If we stopped the story here and didn’t think about it too much, we would be sorely tempted to side with UPS and against FedEx on this one. Clearly, FedEx is just trying to capitalize on Americans’ understandably mounting anti-bailout sentiment in order to hang on to an unfair, legislated privilege, right? UPS just wants a fair fight, and who could argue against that?
But there is still more to this controversy. To get at it, we must ask why
FedEx received and continues to enjoy its seemingly preferential treatment. The reason for the initial discrepancy is that FedEx was originally founded as an airline, for the explicit purpose of rapid, overnight delivery. UPS was founded as a trucking company. According to a June 9, 2009 Washington Times editorial
, there remains to this day a big difference in how the two companies operate. Even though they are both in the package delivery business, “FedEx says it ships 85 percent of its goods by air, whereas UPS sends 85 percent of its goods by truck.”

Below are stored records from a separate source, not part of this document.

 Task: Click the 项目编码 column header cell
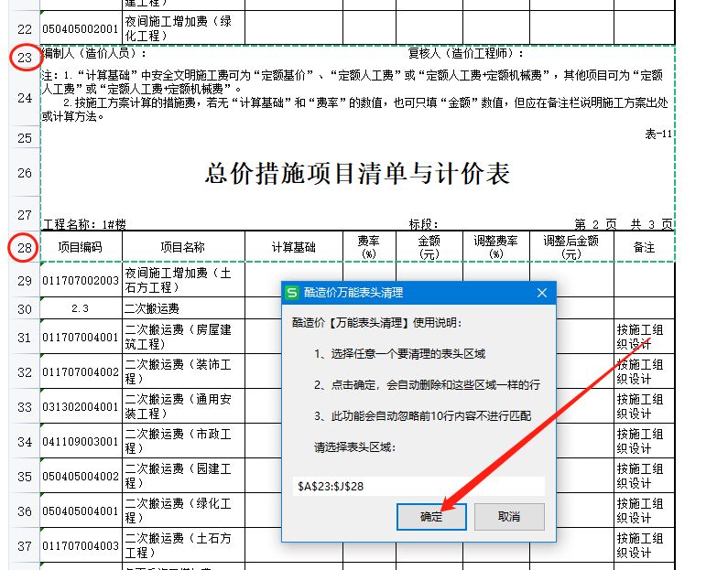(81, 247)
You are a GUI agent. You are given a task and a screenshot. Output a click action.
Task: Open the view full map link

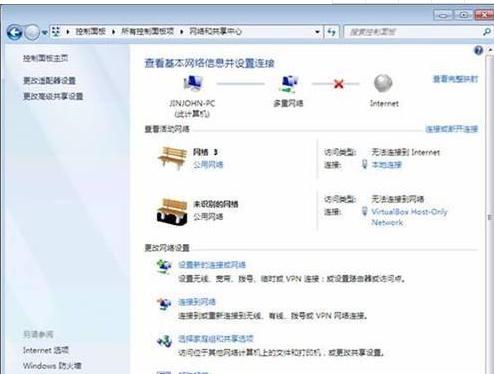click(455, 79)
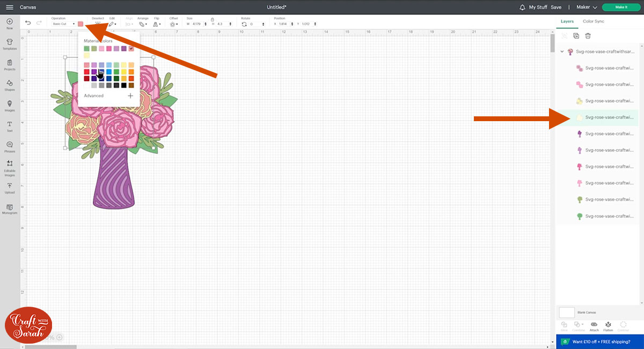Click Save in the top bar

pos(556,7)
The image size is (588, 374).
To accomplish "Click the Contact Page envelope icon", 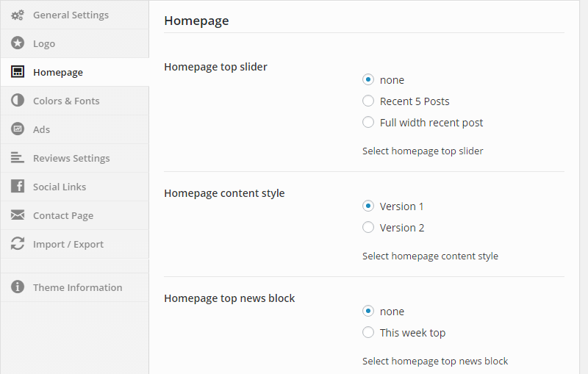I will coord(18,215).
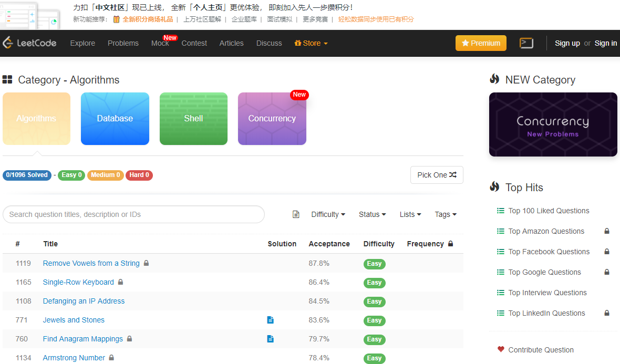Open the Defanging an IP Address problem

click(x=84, y=301)
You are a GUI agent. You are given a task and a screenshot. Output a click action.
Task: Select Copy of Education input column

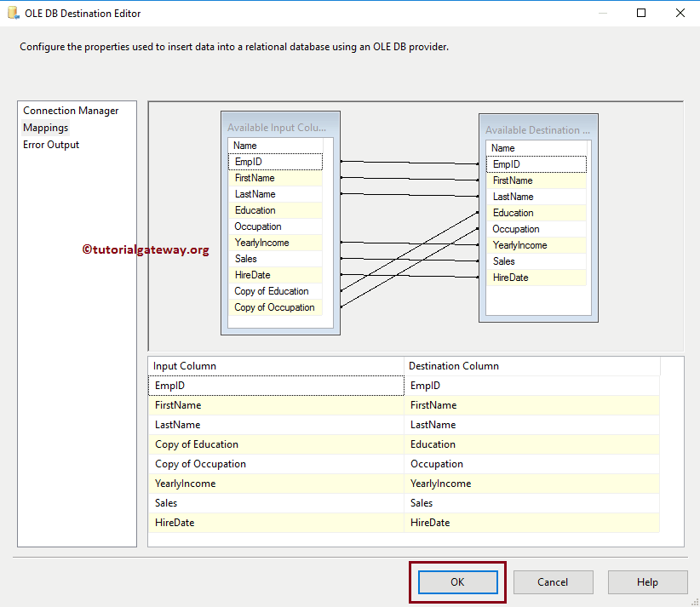coord(271,291)
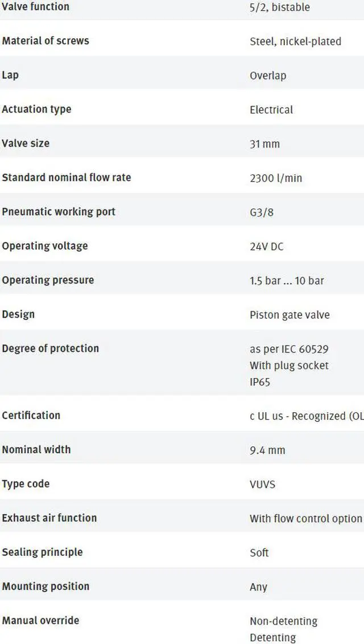Click the Material of screws row label
The height and width of the screenshot is (644, 364).
tap(45, 40)
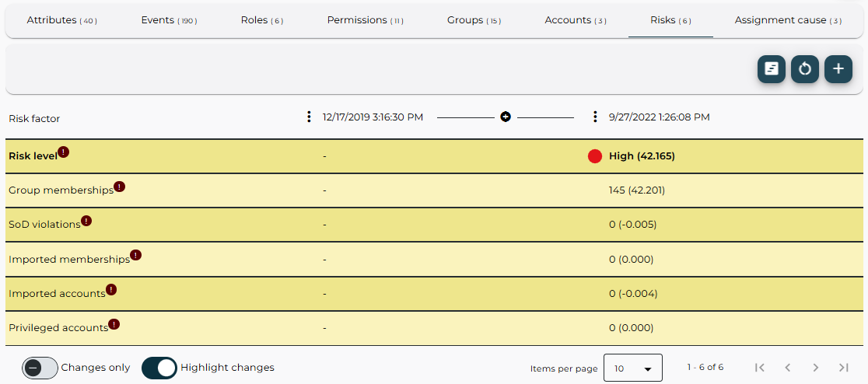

Still, it is hard not to conclude that UPS does have a legitimate gripe. Maybe the reason it does not ship more of its goods by air is that it is hampered by its unionized workforce. Although UPS remains bigger than FedEx ($10.9 billion vs. $8.14 billion in revenue last quarter) and so must be doing some things right, justice demands that competitors play by the same rules. But what should those rules be, exactly?
Here is what a principled case for FedEx would look like: “We, the owners of Federal Express, do not want a unionized workforce. We want to continue to be able to make our own hiring and firing decisions within our own company. It belongs to us, after all. We treat our employees fairly, and if we don’t give them value for value, they will go elsewhere on a free labor market. If they don’t give us value for value, we will tell them to go elsewhere. This is the most efficient way of doing business, and in a free market, it allows us to provide the best possible services at the lowest prices.
“If our competitors think the market is not free—if they feel hamstrung by onerous labor rules that place what are properly management decisions in the hands of the Teamsters—then they should fight and lobby for equal protection under the law. If they find that their unions force concessions on them and lock out other workers who might compete for jobs, they should argue for the abolition of the labor privileges that hobble them rather than for the equal imposition of those burdens on all. In other words, let’s level up instead of down.”
UPS implicitly admits that its unionized workforce is a burden by lobbying for equal privations on its competitor. FedEx could claim the moral high ground and argue for the rights of workers and owners to make their own employment arrangements. Instead of defending economic freedom for all, however, FedEx has chosen to cry “bailout.” Maybe they don’t think they can win their case on its actual merits. But is the American public really so pro-union? I don’t believe it is. If the FAA bill, which passed the House at the end of last month, passes the Senate too, FedEx’s misbegotten marketing strategy will have to shoulder a part of the blame for muddying, instead of clarifying, what is at stake.